VII Voice foundations · Chapter 1
How your voice works
Power, vibration, resonance — the three-part system behind every note you sing.
Your voice is an instrument you’ve been playing since you were born — you’ve just never seen it. Voice scientists describe it as a three-part system, and every singing skill you’ll ever learn maps onto one of these parts.
1. The power source: breath
Air from your lungs is the energy supply. When you exhale, air pressure builds beneath your closed vocal folds until it pushes them apart — then they snap back together, hundreds of times per second. No air, no sound. Weak or uncontrolled air, weak or uncontrolled sound.
This is why breathing gets its own chapter (and its own interactive exercise) in this course. It isn’t a warm-up formality — it’s the engine.
2. The oscillator: vocal folds
Inside your larynx (the “voice box” behind your Adam’s apple) sit two small folds of muscle and membrane. When air passes between them while they’re gently closed, they vibrate — about 110 times per second for a typical male speaking note, around 220 for a typical female one, and much faster for high sung notes.
Faster vibration = higher pitch — exactly the rule you met in the very first theory chapter. Your vocal folds change pitch by stretching (thinner, faster, higher) and relaxing (thicker, slower, lower), the same physics as a guitar string.
3. The resonator: your vocal tract
The buzz the vocal folds make is, on its own, thin and unimpressive. What turns it into your voice is everything above the larynx: throat, mouth, and nasal passages. This air-filled tube — the vocal tract — amplifies some frequencies and dampens others, the way a guitar’s wooden body shapes the string’s buzz into a guitar sound.

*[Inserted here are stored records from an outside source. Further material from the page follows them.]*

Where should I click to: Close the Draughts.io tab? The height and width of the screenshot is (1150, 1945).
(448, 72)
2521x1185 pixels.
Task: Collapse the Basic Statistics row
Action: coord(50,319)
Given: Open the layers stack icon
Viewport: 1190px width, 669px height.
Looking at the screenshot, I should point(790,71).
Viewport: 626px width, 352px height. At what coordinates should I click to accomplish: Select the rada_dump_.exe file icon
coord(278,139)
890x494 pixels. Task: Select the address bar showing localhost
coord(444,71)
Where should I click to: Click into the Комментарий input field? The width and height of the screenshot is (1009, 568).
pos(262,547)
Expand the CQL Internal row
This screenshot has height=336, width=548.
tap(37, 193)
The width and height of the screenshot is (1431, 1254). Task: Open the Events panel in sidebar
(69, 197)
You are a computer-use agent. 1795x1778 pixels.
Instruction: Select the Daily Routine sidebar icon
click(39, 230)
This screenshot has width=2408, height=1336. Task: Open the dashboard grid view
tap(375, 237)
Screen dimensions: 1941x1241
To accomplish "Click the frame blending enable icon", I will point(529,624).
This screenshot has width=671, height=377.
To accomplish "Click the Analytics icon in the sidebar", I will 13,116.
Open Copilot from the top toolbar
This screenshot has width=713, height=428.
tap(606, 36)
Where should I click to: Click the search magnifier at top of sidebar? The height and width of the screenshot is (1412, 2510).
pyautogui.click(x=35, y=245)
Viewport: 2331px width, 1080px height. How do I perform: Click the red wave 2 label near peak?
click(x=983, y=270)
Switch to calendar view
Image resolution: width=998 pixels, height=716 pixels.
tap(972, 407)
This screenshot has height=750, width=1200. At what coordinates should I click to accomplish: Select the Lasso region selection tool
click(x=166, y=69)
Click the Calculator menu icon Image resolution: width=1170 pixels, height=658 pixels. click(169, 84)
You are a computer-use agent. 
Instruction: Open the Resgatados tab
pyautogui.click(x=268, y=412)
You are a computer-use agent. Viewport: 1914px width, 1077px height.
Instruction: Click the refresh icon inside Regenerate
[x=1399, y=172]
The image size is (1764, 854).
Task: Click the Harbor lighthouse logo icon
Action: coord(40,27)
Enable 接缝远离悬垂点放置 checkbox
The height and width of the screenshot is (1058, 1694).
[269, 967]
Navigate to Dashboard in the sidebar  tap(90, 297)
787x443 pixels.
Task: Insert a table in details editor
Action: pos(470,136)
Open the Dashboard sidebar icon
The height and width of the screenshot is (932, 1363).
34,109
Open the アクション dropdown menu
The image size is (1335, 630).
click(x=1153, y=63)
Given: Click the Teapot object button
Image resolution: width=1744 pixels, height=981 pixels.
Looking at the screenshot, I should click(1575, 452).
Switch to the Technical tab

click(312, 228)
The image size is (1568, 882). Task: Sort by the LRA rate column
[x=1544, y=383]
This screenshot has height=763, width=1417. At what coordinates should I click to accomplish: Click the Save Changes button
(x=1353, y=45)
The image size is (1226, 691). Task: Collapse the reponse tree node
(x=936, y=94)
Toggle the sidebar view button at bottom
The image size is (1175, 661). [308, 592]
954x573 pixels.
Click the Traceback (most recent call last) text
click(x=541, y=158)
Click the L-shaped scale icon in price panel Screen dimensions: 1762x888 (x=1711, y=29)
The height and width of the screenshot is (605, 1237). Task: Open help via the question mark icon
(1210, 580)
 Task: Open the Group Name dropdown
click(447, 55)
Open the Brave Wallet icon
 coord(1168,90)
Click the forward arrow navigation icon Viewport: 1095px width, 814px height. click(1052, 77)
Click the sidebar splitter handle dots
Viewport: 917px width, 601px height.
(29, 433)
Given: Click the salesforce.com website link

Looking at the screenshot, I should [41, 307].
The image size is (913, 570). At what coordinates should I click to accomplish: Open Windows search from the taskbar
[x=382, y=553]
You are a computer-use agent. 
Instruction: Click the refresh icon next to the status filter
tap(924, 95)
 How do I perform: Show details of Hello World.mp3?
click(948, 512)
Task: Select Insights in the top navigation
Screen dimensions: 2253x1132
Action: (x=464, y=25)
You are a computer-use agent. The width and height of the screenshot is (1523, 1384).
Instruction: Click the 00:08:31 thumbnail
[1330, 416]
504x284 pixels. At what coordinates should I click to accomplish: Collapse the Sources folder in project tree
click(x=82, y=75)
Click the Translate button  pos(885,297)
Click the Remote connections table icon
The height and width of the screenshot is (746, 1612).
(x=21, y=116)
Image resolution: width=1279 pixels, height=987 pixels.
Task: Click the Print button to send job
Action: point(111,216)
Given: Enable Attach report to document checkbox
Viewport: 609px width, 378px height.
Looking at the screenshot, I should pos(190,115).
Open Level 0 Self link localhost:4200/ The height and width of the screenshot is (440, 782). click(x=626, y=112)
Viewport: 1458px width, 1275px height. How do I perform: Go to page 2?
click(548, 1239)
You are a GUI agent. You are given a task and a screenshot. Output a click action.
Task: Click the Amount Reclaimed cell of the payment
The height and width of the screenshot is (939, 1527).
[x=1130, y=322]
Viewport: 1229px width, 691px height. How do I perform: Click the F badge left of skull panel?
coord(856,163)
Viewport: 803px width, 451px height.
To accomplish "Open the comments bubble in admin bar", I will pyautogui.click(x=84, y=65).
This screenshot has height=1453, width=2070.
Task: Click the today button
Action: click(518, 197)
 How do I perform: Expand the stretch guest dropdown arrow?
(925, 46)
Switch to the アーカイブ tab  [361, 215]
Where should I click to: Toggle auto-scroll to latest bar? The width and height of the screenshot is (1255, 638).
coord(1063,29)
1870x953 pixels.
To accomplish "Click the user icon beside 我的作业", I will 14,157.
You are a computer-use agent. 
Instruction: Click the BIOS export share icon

Change the shape of the tube (drop your jaw, raise your soft palate, shift your tongue) and you change the sound — brighter, darker, more open, more focused. Vowels themselves are just resonance shapes: ee and ah use the same vocal-fold buzz filtered two different ways.
Why this matters for learning
Almost every vocal instruction you’ll ever hear targets one of the three parts:
| Instruction | System it targets |
|---|---|
| ”Support the note” | Power (breath) |
| “Don’t reach for the high note” | Oscillator (fold tension) |
| “More space, drop the jaw” | Resonator (tract shape) |
When something sounds wrong, diagnosing which system is misbehaving is half the fix. That mental model — power, source, filter — is the foundation everything else in this course builds on.
Recap
- Your voice has three parts: breath (power), vocal folds (vibration), and vocal tract (resonance).
- Pitch comes from how fast the folds vibrate; they stretch to go higher — same physics as a string.
- Vowels and tone color are resonance shapes, made above the larynx.
- Every technique instruction targets one of the three systems — knowing which one helps you fix problems instead of guessing.